SOURCE RECORDS below:

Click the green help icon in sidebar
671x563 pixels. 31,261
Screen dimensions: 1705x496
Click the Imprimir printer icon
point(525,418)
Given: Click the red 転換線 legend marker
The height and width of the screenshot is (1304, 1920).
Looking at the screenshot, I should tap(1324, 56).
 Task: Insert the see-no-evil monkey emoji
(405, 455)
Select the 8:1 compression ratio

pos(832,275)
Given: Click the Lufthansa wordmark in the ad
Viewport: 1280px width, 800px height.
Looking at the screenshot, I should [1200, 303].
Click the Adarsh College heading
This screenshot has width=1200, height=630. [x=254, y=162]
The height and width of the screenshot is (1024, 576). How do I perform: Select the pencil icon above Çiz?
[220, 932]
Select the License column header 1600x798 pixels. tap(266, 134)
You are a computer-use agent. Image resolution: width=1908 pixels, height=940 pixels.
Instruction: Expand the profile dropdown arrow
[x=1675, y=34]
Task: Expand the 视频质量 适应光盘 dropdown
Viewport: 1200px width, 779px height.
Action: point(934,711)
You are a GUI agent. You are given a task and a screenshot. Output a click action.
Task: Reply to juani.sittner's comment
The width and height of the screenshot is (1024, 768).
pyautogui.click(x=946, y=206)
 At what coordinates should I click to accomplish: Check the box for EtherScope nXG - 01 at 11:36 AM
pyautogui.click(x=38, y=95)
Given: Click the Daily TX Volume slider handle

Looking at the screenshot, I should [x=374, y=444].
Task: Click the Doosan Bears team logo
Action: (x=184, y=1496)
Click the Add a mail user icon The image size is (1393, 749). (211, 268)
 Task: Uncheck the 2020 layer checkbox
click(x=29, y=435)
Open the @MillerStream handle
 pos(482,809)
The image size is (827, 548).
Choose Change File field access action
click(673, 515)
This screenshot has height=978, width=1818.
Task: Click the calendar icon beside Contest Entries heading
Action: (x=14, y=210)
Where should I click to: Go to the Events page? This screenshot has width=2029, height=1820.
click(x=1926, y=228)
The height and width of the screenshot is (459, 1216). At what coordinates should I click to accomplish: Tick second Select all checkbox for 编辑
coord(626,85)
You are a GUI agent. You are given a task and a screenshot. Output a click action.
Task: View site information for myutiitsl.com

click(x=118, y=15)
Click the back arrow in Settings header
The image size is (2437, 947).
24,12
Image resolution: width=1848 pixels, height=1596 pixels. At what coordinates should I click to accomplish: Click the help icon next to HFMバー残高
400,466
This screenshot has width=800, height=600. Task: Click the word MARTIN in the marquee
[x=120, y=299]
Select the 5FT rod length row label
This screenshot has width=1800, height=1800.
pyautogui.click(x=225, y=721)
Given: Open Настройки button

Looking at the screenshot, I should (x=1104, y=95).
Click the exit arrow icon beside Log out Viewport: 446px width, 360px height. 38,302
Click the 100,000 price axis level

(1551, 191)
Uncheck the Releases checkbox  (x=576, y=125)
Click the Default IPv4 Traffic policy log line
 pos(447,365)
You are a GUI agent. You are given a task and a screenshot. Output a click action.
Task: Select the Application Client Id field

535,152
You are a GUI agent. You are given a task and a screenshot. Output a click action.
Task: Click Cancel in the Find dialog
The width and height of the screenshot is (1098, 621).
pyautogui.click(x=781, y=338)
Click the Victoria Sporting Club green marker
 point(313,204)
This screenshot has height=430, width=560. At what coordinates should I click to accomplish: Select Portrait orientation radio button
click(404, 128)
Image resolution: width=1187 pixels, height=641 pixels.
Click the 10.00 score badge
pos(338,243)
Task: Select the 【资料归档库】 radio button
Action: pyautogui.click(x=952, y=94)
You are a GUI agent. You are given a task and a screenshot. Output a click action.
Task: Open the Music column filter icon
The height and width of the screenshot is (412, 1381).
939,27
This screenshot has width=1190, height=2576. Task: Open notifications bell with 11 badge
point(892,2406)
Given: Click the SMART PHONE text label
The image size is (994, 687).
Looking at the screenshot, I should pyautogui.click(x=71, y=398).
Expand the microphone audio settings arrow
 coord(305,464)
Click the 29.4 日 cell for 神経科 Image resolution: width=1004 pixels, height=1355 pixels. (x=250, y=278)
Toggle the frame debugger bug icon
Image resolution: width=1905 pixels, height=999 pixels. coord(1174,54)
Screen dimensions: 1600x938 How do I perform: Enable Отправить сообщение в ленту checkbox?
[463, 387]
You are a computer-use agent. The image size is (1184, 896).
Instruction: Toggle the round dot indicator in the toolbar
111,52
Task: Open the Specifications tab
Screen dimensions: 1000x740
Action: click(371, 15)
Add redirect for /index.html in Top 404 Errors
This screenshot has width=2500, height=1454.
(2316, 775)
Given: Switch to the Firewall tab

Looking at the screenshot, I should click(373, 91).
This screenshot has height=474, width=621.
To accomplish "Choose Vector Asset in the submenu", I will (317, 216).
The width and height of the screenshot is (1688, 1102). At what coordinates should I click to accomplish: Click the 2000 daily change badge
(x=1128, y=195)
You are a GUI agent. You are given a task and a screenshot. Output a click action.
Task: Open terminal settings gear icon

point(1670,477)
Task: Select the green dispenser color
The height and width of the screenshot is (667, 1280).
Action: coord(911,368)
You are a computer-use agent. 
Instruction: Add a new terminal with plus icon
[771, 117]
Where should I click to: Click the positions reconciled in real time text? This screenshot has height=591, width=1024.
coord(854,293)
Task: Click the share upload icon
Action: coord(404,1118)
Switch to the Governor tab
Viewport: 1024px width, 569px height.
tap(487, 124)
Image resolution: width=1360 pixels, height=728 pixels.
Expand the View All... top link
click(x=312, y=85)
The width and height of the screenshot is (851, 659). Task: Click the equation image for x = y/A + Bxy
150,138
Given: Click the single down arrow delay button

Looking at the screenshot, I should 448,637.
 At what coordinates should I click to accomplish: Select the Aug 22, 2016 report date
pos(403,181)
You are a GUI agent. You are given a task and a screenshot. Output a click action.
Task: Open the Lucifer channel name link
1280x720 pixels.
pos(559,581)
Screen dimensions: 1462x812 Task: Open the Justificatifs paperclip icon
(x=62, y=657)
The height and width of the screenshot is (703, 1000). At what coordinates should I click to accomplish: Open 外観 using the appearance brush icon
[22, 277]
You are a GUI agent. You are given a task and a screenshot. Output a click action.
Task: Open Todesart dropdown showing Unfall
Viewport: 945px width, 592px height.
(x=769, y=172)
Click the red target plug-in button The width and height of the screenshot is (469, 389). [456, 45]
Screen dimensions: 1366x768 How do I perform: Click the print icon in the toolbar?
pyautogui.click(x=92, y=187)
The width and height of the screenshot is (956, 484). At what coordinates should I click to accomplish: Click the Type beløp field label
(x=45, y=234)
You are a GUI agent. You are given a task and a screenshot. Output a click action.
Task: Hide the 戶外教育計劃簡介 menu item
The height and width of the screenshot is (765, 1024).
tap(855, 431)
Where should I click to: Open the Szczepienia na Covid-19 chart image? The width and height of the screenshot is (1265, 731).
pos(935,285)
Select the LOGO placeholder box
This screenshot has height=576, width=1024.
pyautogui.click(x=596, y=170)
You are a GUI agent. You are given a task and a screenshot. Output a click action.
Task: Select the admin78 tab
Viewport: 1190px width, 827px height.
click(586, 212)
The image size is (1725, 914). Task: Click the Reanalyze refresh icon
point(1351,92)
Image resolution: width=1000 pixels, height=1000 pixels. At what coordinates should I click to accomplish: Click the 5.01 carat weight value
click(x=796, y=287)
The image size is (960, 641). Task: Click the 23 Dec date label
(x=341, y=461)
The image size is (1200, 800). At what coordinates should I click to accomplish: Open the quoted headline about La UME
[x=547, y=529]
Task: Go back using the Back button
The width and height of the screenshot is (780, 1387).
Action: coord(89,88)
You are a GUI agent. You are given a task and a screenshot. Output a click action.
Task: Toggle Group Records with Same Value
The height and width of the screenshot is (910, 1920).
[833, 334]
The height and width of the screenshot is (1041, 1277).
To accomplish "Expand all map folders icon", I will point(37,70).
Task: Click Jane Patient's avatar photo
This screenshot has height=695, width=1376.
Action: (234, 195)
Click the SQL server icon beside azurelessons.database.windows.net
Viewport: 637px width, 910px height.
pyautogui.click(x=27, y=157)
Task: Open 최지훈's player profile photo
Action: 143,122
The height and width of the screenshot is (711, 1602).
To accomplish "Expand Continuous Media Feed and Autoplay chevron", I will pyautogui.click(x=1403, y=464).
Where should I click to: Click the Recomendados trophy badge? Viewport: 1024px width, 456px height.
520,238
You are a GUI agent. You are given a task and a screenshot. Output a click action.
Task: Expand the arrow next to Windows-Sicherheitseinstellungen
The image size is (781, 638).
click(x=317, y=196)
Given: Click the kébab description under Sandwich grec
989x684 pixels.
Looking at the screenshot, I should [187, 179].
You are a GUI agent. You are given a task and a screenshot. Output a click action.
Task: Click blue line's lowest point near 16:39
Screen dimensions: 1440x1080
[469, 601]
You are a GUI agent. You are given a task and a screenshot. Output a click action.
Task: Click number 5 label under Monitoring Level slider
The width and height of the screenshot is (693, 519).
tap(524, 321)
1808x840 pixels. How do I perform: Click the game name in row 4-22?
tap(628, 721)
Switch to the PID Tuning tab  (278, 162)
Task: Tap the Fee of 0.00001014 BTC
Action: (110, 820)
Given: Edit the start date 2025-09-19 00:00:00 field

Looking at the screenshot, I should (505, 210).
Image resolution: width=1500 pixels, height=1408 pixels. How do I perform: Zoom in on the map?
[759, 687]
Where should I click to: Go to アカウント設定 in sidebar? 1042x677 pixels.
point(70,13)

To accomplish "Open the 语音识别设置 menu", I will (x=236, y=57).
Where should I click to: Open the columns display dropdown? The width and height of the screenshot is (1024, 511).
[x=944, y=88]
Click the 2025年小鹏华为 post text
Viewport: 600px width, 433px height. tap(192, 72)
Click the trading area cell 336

End of SOURCE RECORDS.

*WHAT YOU SHOULD DO*:
Using the material above, extract the line that contains "Click the 2025年小鹏华为 post text" and every line after it, exactly as given; stop at the last line.

*ANSWER SPACE*:
Click the 2025年小鹏华为 post text
Viewport: 600px width, 433px height. tap(192, 72)
Click the trading area cell 336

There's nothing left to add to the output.